▸ **TASK DIRECTIONS**: Beneath this task are records; state how many of their lines hold the word "cell", and nothing else.

========

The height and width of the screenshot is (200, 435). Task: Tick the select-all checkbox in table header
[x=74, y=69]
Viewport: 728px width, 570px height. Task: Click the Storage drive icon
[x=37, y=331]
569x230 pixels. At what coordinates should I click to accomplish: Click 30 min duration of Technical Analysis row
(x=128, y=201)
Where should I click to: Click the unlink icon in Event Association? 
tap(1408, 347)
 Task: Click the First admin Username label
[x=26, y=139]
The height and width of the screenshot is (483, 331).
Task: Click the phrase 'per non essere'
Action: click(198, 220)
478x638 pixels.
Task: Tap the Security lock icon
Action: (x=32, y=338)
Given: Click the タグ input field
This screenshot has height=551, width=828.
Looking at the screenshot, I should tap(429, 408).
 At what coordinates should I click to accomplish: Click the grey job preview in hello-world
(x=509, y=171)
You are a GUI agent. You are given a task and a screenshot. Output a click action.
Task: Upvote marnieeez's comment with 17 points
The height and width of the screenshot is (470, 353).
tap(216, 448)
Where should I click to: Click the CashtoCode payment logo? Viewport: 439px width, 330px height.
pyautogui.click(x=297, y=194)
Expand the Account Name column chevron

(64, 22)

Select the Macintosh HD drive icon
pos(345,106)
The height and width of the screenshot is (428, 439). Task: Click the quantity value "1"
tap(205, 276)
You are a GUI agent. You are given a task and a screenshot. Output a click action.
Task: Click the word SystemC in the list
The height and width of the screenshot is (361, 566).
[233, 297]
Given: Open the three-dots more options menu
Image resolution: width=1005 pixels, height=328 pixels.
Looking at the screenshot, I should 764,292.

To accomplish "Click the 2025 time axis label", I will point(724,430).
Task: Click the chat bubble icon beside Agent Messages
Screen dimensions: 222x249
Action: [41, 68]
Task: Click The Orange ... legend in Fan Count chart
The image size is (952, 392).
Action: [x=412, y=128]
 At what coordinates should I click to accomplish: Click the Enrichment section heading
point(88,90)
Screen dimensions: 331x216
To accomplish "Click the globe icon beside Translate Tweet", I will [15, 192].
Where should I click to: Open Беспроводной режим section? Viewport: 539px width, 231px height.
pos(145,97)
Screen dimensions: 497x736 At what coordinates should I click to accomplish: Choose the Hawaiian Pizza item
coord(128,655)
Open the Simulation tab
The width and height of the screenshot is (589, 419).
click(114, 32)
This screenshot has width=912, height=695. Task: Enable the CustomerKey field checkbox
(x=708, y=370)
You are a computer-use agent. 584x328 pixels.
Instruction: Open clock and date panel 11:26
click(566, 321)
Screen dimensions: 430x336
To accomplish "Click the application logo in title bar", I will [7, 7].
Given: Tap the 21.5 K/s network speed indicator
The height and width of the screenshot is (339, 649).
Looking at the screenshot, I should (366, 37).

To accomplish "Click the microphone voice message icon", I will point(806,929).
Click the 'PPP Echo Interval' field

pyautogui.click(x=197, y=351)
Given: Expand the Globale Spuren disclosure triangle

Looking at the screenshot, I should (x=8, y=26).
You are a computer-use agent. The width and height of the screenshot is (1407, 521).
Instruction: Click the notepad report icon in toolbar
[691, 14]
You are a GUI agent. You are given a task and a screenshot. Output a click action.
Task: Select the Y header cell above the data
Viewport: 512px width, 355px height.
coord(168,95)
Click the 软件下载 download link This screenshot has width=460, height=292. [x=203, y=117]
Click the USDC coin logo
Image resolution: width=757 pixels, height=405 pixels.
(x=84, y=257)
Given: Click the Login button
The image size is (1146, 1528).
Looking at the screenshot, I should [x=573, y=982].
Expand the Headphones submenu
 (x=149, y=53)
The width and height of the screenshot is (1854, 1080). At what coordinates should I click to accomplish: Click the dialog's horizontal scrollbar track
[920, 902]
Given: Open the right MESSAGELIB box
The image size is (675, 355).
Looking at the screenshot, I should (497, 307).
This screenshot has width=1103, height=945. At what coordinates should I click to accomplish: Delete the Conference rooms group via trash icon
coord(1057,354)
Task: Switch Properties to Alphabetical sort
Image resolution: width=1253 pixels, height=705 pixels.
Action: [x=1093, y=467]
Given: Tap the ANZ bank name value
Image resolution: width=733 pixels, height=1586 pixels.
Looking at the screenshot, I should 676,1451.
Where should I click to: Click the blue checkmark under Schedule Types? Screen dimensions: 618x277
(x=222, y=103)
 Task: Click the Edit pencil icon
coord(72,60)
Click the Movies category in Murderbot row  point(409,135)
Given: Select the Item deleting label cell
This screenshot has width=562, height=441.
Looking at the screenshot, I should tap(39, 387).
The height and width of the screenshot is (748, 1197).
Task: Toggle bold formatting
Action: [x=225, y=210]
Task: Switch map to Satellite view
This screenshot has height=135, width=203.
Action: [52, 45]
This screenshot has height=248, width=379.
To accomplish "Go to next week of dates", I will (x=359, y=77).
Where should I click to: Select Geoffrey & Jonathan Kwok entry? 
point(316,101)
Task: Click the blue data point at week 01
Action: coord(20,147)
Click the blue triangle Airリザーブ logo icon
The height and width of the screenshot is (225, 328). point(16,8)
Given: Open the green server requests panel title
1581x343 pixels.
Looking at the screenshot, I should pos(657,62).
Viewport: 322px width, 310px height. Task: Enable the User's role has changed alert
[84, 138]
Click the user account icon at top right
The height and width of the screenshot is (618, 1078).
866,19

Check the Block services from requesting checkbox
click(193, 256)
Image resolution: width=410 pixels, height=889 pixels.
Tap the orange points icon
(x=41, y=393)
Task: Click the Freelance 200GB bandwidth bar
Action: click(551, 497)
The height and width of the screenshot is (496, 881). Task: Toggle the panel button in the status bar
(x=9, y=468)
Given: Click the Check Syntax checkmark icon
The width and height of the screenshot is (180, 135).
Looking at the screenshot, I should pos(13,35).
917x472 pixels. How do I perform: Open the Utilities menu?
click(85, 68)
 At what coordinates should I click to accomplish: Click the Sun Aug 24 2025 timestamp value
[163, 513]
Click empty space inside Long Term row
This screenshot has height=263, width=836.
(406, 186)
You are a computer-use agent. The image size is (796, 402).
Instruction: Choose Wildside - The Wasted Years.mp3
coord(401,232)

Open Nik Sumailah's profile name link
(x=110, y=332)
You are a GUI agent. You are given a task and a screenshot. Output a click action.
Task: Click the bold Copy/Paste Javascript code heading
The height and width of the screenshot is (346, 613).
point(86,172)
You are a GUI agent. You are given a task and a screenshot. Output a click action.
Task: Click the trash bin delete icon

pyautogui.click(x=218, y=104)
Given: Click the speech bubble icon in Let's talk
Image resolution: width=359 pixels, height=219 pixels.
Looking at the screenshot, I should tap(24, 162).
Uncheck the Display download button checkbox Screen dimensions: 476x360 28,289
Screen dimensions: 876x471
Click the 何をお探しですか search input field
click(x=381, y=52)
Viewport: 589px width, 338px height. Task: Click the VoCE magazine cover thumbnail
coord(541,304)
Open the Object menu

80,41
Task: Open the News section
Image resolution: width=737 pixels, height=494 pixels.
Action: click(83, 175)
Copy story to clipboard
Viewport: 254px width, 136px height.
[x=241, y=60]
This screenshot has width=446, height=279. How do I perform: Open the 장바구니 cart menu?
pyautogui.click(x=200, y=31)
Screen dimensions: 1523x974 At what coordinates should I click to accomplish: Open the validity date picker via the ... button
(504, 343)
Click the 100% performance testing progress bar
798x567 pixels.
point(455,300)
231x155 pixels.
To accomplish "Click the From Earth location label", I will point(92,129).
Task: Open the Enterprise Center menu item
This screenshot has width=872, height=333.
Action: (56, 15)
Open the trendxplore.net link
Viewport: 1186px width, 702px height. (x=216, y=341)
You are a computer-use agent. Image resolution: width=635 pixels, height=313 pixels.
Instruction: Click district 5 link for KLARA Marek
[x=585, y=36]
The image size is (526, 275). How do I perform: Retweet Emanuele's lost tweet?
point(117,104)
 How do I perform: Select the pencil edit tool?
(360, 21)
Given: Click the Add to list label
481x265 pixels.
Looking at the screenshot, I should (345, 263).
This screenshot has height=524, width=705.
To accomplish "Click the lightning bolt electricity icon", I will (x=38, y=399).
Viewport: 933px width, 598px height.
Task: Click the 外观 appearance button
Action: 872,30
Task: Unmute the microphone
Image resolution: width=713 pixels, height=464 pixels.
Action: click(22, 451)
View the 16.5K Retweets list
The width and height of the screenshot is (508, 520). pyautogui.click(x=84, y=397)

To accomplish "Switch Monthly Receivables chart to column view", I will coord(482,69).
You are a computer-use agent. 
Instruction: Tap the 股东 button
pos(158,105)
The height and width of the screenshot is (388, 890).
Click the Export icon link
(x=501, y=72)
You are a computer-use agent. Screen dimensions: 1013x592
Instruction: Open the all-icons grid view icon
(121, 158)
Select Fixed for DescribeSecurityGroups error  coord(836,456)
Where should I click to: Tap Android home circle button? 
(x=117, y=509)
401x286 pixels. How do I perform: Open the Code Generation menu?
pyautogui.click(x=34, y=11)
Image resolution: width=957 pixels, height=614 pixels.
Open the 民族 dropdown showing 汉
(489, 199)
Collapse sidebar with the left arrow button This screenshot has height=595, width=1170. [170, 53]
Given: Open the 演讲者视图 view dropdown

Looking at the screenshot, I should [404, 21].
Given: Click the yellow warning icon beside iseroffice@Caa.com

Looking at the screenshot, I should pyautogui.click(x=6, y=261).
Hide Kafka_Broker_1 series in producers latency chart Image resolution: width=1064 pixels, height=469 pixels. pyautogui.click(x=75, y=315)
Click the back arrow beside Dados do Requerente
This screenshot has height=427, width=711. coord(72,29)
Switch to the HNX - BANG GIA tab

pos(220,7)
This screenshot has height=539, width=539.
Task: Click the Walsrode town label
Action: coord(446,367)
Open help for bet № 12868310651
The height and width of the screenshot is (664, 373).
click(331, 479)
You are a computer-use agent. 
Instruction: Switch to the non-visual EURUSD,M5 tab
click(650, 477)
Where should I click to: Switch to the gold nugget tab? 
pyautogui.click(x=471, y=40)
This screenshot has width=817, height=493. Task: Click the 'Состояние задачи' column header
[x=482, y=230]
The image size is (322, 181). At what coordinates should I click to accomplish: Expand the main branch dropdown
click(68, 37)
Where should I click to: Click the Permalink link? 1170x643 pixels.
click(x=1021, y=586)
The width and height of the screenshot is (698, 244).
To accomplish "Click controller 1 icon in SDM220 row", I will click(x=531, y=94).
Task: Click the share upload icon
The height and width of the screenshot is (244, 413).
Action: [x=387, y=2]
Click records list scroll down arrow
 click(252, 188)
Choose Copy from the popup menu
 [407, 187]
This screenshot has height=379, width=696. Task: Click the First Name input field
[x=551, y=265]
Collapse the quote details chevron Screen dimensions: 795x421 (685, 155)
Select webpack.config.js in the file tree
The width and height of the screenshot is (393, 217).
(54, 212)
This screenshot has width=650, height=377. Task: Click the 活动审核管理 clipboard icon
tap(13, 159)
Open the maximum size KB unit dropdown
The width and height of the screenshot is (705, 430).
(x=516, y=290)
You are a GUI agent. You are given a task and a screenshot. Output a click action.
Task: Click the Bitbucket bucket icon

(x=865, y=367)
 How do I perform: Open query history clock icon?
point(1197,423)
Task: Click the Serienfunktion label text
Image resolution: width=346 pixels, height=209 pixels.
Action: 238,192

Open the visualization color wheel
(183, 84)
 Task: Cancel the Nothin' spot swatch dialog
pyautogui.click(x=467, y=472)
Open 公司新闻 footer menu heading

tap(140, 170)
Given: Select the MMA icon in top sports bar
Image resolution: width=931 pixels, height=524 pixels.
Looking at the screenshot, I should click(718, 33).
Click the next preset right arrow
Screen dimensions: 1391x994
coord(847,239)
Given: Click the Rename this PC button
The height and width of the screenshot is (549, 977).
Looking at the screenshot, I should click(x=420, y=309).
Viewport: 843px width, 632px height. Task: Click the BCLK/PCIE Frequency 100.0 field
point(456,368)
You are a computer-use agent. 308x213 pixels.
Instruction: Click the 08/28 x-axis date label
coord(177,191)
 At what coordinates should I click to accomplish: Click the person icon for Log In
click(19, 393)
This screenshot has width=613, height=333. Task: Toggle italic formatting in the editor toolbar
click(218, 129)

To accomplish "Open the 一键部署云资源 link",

========

▸ **WRITTEN SOLUTION**: 2